If the records are lost, stolen or destroyed

In the event that your records are lost, stolen or destroyed, you must do your best to recreate them. You must also inform your Corporate Tax office accordingly and mention this in your Company Tax Return.

Business records if you are self-employed

If you are a sole trader or a partner in a business partnership, you must keep records of business income and expenses, which are:

  • All receipts for goods and stock
  • Bank statements, chequebook stubs
  • Sales invoices, till rolls and bank slips

If you are using traditional accounting, you must also keep:

  • What you’re owed but have not received yet
  • What you’ve committed to spend but haven’t yet paid out, for example you’ve received an invoice but haven’t paid it yet
  • The value of stock and work in progress at the end of your accounting period
  • Your year end bank balances
  • How much you’ve invested in the business in the year
  • How much money you’ve taken out for your own use

You do not need to send your records when you submit your tax return but you need to keep them so you can work out your profit or loss for your tax return.
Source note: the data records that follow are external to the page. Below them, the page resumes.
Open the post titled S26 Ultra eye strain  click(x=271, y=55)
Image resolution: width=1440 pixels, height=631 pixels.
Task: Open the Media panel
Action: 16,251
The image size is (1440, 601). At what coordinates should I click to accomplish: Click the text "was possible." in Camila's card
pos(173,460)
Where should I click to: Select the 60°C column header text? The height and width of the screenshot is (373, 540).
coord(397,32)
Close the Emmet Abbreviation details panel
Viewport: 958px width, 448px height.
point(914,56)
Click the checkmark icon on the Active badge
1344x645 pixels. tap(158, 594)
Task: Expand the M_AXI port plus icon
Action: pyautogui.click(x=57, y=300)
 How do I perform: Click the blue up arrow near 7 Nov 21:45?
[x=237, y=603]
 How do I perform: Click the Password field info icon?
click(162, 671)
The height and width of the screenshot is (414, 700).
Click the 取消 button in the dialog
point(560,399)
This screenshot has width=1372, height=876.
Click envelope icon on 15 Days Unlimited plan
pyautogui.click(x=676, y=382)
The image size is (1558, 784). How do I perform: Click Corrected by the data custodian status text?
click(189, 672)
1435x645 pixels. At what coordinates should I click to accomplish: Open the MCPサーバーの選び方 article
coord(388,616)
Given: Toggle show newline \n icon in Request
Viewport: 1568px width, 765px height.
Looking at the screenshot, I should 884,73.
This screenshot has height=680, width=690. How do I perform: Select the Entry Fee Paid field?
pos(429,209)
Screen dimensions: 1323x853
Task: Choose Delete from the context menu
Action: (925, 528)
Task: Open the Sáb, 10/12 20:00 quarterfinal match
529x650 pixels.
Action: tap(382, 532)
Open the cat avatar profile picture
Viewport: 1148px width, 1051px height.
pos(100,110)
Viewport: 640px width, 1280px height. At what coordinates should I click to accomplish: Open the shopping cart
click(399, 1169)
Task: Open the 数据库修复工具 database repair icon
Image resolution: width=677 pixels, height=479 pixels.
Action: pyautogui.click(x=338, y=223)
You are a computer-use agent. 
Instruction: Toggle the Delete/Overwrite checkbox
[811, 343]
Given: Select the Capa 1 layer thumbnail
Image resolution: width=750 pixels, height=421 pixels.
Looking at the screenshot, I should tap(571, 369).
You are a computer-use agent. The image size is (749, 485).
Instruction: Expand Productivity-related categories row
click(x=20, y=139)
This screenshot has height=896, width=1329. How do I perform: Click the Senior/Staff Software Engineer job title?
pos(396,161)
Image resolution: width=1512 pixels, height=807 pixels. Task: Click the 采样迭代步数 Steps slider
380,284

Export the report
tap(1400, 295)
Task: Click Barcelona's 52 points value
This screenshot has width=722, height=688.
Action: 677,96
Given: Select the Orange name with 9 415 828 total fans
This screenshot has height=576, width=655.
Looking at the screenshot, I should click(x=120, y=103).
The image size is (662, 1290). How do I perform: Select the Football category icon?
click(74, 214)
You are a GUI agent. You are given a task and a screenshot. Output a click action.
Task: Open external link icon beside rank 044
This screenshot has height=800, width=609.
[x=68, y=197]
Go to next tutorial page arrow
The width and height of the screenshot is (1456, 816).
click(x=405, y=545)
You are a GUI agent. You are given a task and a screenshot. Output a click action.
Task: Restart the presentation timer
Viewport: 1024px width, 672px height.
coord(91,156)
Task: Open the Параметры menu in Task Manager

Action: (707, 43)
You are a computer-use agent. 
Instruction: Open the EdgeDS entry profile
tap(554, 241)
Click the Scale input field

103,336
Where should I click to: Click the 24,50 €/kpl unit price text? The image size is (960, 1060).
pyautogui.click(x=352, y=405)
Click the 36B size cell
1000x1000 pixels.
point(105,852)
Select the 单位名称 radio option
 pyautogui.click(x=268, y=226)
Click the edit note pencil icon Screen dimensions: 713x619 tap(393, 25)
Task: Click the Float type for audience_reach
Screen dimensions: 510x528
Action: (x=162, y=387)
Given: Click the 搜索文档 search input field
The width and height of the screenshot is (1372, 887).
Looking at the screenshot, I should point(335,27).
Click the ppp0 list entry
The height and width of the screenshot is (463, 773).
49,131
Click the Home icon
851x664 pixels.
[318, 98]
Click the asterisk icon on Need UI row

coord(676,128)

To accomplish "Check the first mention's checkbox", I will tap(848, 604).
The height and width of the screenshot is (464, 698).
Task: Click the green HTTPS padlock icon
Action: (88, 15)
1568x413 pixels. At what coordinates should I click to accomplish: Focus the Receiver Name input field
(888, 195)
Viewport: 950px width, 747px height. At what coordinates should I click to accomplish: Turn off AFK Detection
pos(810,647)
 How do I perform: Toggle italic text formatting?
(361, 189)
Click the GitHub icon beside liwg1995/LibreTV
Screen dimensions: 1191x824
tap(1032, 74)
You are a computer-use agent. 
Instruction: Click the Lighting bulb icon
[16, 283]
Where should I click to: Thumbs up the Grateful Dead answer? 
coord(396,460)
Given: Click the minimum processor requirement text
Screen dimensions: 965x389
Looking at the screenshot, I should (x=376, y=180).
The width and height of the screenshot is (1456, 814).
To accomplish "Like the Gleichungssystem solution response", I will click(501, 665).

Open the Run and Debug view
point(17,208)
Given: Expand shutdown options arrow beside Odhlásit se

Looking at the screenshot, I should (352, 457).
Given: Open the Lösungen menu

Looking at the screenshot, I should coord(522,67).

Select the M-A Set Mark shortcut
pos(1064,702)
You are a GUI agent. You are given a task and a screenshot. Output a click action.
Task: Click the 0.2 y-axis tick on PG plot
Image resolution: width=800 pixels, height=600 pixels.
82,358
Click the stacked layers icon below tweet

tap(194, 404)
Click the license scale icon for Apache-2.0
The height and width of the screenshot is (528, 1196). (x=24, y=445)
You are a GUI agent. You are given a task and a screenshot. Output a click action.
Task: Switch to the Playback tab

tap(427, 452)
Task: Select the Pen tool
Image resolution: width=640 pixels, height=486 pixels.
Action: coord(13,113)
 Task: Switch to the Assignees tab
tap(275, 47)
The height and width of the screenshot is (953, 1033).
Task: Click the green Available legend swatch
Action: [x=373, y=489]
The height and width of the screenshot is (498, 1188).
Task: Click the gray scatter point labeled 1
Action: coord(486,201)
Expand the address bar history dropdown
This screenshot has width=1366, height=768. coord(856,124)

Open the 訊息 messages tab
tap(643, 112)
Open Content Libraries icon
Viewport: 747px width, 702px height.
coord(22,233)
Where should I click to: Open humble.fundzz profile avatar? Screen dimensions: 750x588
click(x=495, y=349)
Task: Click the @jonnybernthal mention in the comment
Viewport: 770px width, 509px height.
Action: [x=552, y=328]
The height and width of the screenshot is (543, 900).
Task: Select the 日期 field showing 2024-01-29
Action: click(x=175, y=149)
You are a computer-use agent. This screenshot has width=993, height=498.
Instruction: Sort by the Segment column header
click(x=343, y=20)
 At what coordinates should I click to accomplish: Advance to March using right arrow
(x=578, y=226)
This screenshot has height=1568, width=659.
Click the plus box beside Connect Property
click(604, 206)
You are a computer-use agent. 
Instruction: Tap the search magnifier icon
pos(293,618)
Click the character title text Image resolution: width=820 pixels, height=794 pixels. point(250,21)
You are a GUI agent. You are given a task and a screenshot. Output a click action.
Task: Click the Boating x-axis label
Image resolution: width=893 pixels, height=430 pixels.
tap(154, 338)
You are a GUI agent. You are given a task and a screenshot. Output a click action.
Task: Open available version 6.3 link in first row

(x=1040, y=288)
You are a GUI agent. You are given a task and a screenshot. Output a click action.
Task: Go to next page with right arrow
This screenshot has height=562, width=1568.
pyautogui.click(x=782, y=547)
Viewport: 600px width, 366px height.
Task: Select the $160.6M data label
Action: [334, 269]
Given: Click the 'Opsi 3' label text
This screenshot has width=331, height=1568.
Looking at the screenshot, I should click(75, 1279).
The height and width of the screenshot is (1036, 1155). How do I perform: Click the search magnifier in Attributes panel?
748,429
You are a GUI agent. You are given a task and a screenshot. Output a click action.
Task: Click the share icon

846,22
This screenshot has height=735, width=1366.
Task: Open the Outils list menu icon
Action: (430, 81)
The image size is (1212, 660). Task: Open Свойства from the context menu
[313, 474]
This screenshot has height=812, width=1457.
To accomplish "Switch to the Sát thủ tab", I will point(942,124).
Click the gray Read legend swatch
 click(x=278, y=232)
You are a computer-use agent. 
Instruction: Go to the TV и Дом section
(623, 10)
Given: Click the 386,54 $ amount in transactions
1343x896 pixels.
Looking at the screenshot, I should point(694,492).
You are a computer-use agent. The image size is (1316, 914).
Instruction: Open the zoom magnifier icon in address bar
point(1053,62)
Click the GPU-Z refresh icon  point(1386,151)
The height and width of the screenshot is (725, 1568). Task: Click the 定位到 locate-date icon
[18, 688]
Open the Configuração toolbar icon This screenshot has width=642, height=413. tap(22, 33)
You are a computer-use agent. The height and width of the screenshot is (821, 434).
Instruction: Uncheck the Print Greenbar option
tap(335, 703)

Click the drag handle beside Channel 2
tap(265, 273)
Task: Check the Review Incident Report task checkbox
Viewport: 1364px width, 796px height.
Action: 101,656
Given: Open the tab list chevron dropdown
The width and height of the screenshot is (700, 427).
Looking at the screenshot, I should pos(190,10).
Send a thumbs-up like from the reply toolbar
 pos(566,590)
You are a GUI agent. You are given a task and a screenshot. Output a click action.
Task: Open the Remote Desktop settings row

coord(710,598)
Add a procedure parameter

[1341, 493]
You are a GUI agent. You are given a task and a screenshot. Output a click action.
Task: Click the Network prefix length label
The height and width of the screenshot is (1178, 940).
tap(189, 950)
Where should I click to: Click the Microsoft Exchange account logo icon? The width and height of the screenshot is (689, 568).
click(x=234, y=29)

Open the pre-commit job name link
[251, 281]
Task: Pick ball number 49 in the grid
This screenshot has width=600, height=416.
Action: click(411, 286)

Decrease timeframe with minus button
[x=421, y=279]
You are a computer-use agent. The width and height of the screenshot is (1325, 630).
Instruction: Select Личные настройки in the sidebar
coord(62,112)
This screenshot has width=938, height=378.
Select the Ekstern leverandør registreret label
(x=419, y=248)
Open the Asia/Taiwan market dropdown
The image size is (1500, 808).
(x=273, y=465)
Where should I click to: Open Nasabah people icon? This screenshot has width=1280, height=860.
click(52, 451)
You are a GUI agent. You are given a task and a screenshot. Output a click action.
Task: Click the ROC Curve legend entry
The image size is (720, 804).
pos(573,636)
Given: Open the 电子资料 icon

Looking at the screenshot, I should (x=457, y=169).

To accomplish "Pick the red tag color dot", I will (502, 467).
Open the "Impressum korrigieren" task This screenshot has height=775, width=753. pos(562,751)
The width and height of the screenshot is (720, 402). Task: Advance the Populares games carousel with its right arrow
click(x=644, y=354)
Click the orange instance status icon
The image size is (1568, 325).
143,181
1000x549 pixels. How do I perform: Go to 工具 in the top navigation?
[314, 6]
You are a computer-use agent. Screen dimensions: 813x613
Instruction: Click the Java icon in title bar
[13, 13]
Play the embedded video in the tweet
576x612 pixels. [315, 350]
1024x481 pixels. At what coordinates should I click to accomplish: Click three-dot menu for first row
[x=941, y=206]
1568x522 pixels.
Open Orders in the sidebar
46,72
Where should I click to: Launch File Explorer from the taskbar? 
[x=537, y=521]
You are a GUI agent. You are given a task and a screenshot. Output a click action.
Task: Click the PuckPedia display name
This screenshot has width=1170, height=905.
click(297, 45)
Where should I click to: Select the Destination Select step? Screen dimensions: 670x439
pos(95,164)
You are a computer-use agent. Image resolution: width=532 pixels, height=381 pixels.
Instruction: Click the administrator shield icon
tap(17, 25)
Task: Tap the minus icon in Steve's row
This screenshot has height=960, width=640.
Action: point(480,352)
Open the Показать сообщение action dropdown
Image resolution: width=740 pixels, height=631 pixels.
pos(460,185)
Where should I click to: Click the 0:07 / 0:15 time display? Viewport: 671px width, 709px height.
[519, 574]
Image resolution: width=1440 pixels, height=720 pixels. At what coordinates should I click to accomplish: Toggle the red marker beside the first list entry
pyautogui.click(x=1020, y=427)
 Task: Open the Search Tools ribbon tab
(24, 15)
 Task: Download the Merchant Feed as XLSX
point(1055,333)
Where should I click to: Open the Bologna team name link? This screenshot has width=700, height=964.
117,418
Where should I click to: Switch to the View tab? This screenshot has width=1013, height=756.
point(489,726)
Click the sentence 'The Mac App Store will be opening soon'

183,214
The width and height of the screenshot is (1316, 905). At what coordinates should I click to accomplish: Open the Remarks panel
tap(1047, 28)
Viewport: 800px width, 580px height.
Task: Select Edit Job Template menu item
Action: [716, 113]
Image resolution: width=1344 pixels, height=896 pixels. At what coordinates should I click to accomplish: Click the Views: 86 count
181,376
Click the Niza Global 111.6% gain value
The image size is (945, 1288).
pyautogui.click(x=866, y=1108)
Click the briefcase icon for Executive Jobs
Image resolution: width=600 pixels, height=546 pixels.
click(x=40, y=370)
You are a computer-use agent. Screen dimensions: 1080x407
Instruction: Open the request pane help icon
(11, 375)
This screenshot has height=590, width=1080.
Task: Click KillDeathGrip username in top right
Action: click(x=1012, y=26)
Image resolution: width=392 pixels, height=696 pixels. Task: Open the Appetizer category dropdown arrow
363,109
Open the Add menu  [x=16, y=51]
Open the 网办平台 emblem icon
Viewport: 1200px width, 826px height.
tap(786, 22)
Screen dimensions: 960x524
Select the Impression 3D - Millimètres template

Also, when HMRC asks, you have records to show them.

In addition, you must keep records of your personal income.

How long to keep these records

You must keep your records for at least 5 years after the 31 January submission deadline of the relevant tax year. If you send your tax return more than 4 years after the deadline, you’ll need to keep your records for 15 months after you send your tax return.

If the records are lost, stolen or destroyed

In the event that your records are lost, stolen or destroyed, you must do your best to provide the figures. When you file your tax return, tell HMRC if you are using estimated figures or provisional figures. Provisional figures mean temporary estimates while you wait for the actual figures and once the actual figures arrive, you will need to submit them.

PAYE records

A large portion of small business owners today choose to outsource their payroll service to an accounting firm like us for cost-saving purposes. Providing complete payroll services, we take care of your payroll function (including records keeping) and make sure that it is complying with regulations.

Payroll records to keep are:

  • What you pay your employees and the deductions you make
  • Reports and payments you make to HMRC
  • Employee leave and sickness absences
  • Tax code notices
  • Taxable expenses or benefits
  • Payroll Giving Scheme documents, including the agency contract and employee authorisation forms

How long to keep these records

You need to keep them for 3 years from the end of the tax year they relate to.

If the records are lost, stolen or destroyed

With Payroll, you report the figures to HMRC every month so when you cannot find the records, HMRC may be able to help by providing you with the historical figures you have paid your employees.

If you are using estimated or provisional figures in your final payroll report to HMRC, you must tell them accordingly.

VAT records if your business is VAT-registered

If your business is VAT-registered, the records to keep are:

  • Sales and purchases
  • VAT invoices
  • A separate VAT account

If your business has a turnover of more than £85,000, you must follow the rules for Making Tax Digital (for VAT) which require you keep some records digitally.

The VAT account is a summary of your total VAT sales, total VAT purchases, and the VAT you either owe HMRC or can reclaim from HMRC. It can also include the VAT on any EU purchases or sales if you trade with EU countries.

When it comes to writing off bad debts (of more than 6 months old), things get a little complicated. In this case, you should keep a separate VAT bad debt account showing the total amount of VAT involved, amount written off and any payments you’ve received, the VAT you’re claiming on the debt, when you paid the VAT, the relief you are claiming, as well as the corresponding invoices. Talk to our friendly VAT team if you have questions concerning your VAT account or the VAT bad debt account.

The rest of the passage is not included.